Question

Let $\frac{-5\pi }{12}\le \theta \le -\frac{\pi }{3}$
Max. Value of $\cos (\frac{\pi }{6}+\theta )-\tan (\theta +\frac{\pi }{6})+\tan (\theta +\frac{2\pi }{3})$ is

• A. $\left(\frac{9}{2\sqrt{3}}\right)$
• B. $\left(\frac{5}{\sqrt{3}}\right)$
• C. $\left(\frac{6}{\sqrt{3}}\right)$
• D. $\left(\frac{11}{2\sqrt{3}}\right)$

Answer 1

The correct option is D $\left(\frac{11}{2\sqrt{3}}\right)$

Let $B=-(\theta +\frac{\pi }{6})$
Now, $(-\frac{5\pi }{12}+\frac{\pi }{6})\le (\theta +\frac{\pi }{6})\le (\frac{-\pi }{3}+\frac{\pi }{6})$
$\Rightarrow \left(\frac{\pi }{4}\right)\ge -(\theta +\frac{\pi }{6})\ge \left(\frac{\pi }{6}\right)$
ie $\left(\frac{\pi }{6}\right)\le \left(\beta \right)\le \left(\frac{\pi }{4}\right)$
Now, $\left(\frac{\pi }{3}\right)\le \left(2\beta \right)\le \left(\frac{\pi }{2}\right)$
Now, $\tan (\frac{\pi }{2}+\theta )=-\cot \left(\theta \right).....formula$.
$\Rightarrow \tan (\frac{\pi }{2}+(\theta +\frac{\pi }{6}))=-\cot (\theta +\frac{\pi }{6})$
ie $\tan (\theta +\frac{2\pi }{3})=-cot(\theta +\frac{\pi }{6})$
ie $\tan (\theta +\frac{2\pi }{3})=\cot (-\theta -\frac{\pi }{6})=\cot \left(\beta \right)$
$\therefore \tan (\theta +\frac{2\pi }{3})=-\cot (\theta +\frac{\pi }{6})=\cot \beta$
Now,
$\cos (\frac{\pi }{6}+\theta )-\tan (\theta +\frac{\pi }{6})+\tan (\theta +\frac{2\pi }{3})$
$=\cos (-\beta )-\tan (-\beta )+cot\beta$
$=\cos \beta +\tan \beta +\cot \beta$
$=\cos \beta +\frac{\sin \beta }{\cos \beta }+\frac{\cos \beta }{\sin \beta }=\cos \beta +\frac{{\sin }^2\beta +{\cos }^2\beta }{\sin \beta \cos \beta }$
$=\cos \beta +\frac{2}{\sin 2\beta }=E\left(say\right)$
Now, $(\frac{\pi }{6}\le \beta \le \frac{\pi }{4})$ and $(\frac{\pi }{3}\le 2\beta \le \frac{\pi }{2})$
Now, $\cos (...)$ decreases in $[\frac{\pi }{6},\frac{\pi }{4}]$
and $\sin (...)$ increases in $[\frac{\pi }{3},\frac{\pi }{2}]$
$\Rightarrow \frac{2}{\sin (...)}$ decreases in $[\frac{\pi }{3},\frac{\pi }{2}]$
$\Rightarrow \cos \left(\beta \right)+\frac{2}{\sin \left(2\beta \right)}$ decreases in the respective interval $[\frac{\pi }{6},\frac{\pi }{4}]$
So $(\cos \beta +\frac{2}{\sin 2\beta })$ takes Max.

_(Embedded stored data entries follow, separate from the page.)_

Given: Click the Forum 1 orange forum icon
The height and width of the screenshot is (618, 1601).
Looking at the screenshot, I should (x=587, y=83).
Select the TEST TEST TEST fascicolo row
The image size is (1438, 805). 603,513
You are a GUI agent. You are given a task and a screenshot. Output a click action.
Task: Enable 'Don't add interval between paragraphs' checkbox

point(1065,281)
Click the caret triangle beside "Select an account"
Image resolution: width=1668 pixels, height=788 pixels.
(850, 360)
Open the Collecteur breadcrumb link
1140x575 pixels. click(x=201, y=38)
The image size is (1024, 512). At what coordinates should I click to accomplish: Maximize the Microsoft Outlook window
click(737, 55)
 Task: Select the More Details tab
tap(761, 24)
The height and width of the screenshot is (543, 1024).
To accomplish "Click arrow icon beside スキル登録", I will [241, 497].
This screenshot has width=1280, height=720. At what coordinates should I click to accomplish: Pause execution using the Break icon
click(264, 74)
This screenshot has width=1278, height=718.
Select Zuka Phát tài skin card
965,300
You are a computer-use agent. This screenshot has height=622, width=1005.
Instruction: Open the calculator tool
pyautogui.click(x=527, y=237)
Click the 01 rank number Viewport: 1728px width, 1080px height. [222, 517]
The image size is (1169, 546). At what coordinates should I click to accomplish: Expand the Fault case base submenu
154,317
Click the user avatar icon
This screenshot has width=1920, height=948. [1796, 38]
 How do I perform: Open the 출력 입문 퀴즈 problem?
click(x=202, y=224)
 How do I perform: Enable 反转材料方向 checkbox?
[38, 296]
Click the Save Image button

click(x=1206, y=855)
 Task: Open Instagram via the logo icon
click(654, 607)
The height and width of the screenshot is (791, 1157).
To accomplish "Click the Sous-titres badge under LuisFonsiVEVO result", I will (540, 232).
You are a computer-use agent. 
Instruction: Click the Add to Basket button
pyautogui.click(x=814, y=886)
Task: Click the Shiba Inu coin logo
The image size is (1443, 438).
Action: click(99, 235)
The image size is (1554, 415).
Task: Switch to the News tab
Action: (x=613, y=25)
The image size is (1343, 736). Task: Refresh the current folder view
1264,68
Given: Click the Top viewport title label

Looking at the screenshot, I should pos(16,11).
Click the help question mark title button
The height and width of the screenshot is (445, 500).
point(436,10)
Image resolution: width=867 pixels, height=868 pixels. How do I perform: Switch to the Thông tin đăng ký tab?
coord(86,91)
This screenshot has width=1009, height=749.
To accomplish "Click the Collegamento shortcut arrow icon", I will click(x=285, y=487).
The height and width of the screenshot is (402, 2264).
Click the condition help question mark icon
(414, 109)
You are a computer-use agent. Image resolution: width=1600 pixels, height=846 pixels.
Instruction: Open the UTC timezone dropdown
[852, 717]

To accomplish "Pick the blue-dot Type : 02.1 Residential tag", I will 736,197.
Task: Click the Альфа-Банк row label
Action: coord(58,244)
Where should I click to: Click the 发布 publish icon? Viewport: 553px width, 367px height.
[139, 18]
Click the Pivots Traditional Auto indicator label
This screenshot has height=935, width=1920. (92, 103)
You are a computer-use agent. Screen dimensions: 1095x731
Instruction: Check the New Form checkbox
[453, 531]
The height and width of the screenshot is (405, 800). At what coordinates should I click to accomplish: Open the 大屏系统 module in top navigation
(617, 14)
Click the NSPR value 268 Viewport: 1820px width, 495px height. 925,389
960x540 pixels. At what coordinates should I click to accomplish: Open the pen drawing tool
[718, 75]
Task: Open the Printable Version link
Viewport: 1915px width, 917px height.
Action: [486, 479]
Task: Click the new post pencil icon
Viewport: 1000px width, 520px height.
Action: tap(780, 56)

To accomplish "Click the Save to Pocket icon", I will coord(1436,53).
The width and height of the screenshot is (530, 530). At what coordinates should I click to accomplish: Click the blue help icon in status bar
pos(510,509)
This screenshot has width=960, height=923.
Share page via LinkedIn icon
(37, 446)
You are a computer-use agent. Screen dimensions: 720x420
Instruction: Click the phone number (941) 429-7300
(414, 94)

Value at $\beta =\frac{\pi }{6}$
and this maximum value is,
$V_{max}=\cos \left(\frac{\pi }{6}\right)+\frac{\left(2\right)}{\sin \left(\frac{2\pi }{6}\right)}$
$V_{max}=\frac{\sqrt{3}}{2}+\frac{2}{\sin \left(\frac{\pi }{3}\right)}$
$V_{max}=\frac{\sqrt{3}}{2}+\frac{2}{\frac{\sqrt{3}}{2}}$
$V_{max}=\frac{\sqrt{3}}{2}+\frac{4}{\sqrt{3}}=\frac{11}{2\sqrt{3}}$.
Option (D).